If FT3 and FT4 are high, but TSH is very low, it means that the thyroid is acting by itself - without following the pituitary's signals. This is hypERthryoid, and is usually treated by medication to suppress the thyroid, radiation, or surgery - depending on the cause.

If FT3 and FT4 are "normal" but TSH is very low, it can indicate a pituitiary problem, or it can mean that the TSH is suppressed from taking thyroid meds. In this case the treatment will have to depend on where the FT3 and FT4 levels are, as TSH is no longer a reliable indicator of thyroid function.

To know if she had a thyroid problem or not you need to see where her numbers are in relation to the reference range and interpret these in relation to how she is feeling.

The range for thyroid hormones in the reports is very wide. Some doctors will consider a TSH of 5.5 is still normal. However, ideal TSH for most people is 1 - 2. FT3 and FT4 also have a very broad range. If they are at the bottom of the range they may be considered normal by some doctors, but the ideal levels where most people feel best are actually at least middle to upper 1/2 of the reported range.
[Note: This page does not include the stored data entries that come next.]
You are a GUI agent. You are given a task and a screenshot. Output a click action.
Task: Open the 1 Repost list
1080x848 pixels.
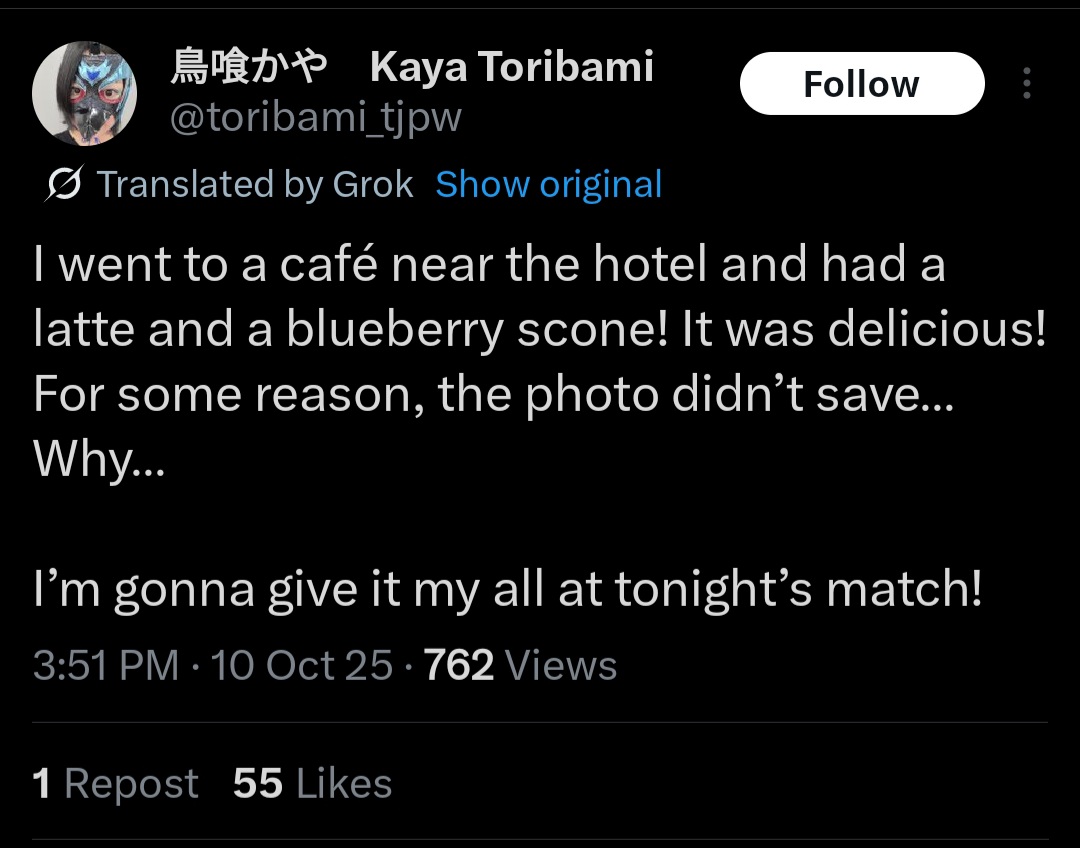pyautogui.click(x=116, y=784)
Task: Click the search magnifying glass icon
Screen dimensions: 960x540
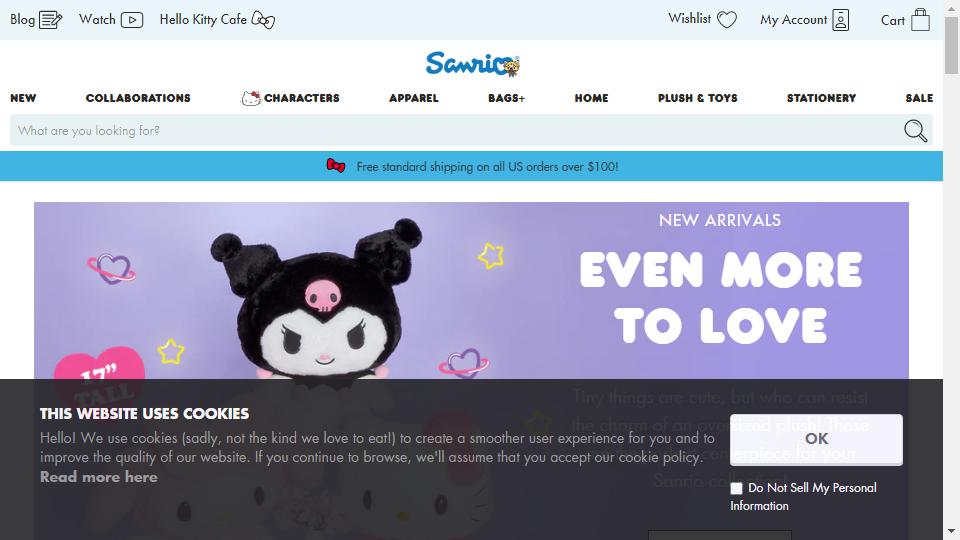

So you can see that managing thyroid is not so straight forward as simply being "in-range".

Hope this helps.
I'm learning so much from you and others :) Thank you!
Hopefully Bruce will see and read this post! Thank you for sharing your personal experience with this important information.

Was surgery possible for your damaged vocal folds? Are you able to vocalize to speak, but not sing with a range of octaves?
What the surgery did was take out the upper range of my singing notes. I used to be able to sing 2 C's above middle C, and now, I can only get up to the first C above middle C with difficulty. So I can't sing either soprano or alto, because both these parts go above that. I could theoretically sing tenor, but I can't get down to the D or C below middle C that tenors are expected to sing. And I wouldn't look right in the tenor section, anyway, LOL!!

The vocal cords themselves aren't damaged -- they just don't have the nerve impulse that would allow them to "half-close" which is what produces the high notes. My speaking voice is not affected, because we don't normally use that "half-closed" position when speaking.

I don't regret having the surgery in terms of the fact that swallowing is an important thing to be able to do, but I DO miss the singing!